== TEXT EXTRACT ==

Running unit tests with Spark 3.3.0 on Java 17 fails with IllegalAccessError: class StorageUtils cannot access class sun.nio.ch.DirectBuffer

Question

According to the release notes, and specifically the ticket Build and Run Spark on Java 17 (SPARK-33772), Spark now supports running on Java 17.

However, using Java 17 (Temurin-17.0.3+7) with Maven (3.8.6) and maven-surefire-plugin (3.0.0-M7), when running a unit test that uses Spark (3.3.0) it fails with:

java.lang.IllegalAccessError: class org.apache.spark.storage.StorageUtils$ (in unnamed module @0x1e7ba8d9) cannot access class sun.nio.ch.DirectBuffer (in module java.base) because module java.base does not export sun.nio.ch to unnamed module @0x1e7ba8d9

The stack is:

java.lang.IllegalAccessError: class org.apache.spark.storage.StorageUtils$ (in unnamed module @0x1e7ba8d9) cannot access class sun.nio.ch.DirectBuffer (in module java.base) because module java.base does not export sun.nio.ch to unnamed module @0x1e7ba8d9
  at org.apache.spark.storage.StorageUtils$.<init>(StorageUtils.scala:213)
  at org.apache.spark.storage.StorageUtils$.<clinit>(StorageUtils.scala)
  at org.apache.spark.storage.BlockManagerMasterEndpoint.<init>(BlockManagerMasterEndpoint.scala:114)
  at org.apache.spark.SparkEnv$.$anonfun$create$9(SparkEnv.scala:353)
  at org.apache.spark.SparkEnv$.registerOrLookupEndpoint$1(SparkEnv.scala:290)
  at org.apache.spark.SparkEnv$.create(SparkEnv.scala:339)
  at org.apache.spark.SparkEnv$.createDriverEnv(SparkEnv.scala:194)
  at org.apache.spark.SparkContext.createSparkEnv(SparkContext.scala:279)
  at org.apache.spark.SparkContext.<init>(SparkContext.scala:464)

===
== ENTRIES SUPPLIED ==

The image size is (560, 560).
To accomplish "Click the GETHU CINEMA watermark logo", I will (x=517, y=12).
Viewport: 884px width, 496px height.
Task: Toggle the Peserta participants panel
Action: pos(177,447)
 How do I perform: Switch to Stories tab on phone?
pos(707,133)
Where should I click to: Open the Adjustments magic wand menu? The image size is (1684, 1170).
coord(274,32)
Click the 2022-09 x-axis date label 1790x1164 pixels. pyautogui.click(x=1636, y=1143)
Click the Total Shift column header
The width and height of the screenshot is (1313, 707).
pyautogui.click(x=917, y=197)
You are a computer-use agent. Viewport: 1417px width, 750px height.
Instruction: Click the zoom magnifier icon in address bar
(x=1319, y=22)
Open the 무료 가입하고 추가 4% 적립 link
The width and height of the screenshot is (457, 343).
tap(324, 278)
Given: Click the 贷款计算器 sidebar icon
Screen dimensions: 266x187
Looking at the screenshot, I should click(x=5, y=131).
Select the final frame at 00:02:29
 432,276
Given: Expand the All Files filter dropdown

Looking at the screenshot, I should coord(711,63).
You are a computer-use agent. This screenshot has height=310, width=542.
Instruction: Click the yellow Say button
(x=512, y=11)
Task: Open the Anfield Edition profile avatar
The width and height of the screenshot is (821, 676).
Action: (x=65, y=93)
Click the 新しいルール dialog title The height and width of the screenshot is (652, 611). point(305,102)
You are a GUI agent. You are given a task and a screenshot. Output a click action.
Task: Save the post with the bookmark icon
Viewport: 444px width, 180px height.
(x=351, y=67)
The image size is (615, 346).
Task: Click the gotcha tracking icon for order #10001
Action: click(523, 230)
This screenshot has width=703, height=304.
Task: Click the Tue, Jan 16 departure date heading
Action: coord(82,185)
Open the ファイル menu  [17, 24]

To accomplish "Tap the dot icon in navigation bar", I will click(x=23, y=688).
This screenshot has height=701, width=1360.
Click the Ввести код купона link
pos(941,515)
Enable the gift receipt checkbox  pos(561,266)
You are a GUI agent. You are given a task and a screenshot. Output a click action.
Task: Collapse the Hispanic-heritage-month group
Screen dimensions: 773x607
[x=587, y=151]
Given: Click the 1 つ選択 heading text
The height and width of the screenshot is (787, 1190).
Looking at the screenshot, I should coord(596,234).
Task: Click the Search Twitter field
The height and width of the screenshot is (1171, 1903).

===

▶ **SHORT TASK 1**:
Decide whether each statement below agrees with the Spark on Java 17 question: (a) the failing test was run with Maven 3.8.6; (b) the error says module java.base exports sun.nio.ch to the unnamed module; (c) the ticket for building and running Spark on Java 17 is SPARK-33772. For each, answer yes or no and quote the deciding words.
▶ **SHORT TASK 2**:
In the Spark on Java 17 question, which version of maven-surefire-plugin was used?
▶ **SHORT TASK 3**:
Quote the Spark on Java 17 question starting at "at org.apache.spark.SparkEnv$.create(SparkEnv.scala:339)" and ending at "at org.apache.spark.SparkContext.<init>(SparkContext.scala:464)".

▶ **WORKED ANSWER 1**:
(a) Yes: "with Maven (3.8.6)"
(b) No: "module java.base does not export sun.nio.ch to unnamed module @0x1e7ba8d9"
(c) Yes: "Build and Run Spark on Java 17 (SPARK-33772)"

▶ **WORKED ANSWER 2**:
Version 3.0.0-M7.

▶ **WORKED ANSWER 3**:
at org.apache.spark.SparkEnv$.create(SparkEnv.scala:339)
  at org.apache.spark.SparkEnv$.createDriverEnv(SparkEnv.scala:194)
  at org.apache.spark.SparkContext.createSparkEnv(SparkContext.scala:279)
  at org.apache.spark.SparkContext.<init>(SparkContext.scala:464)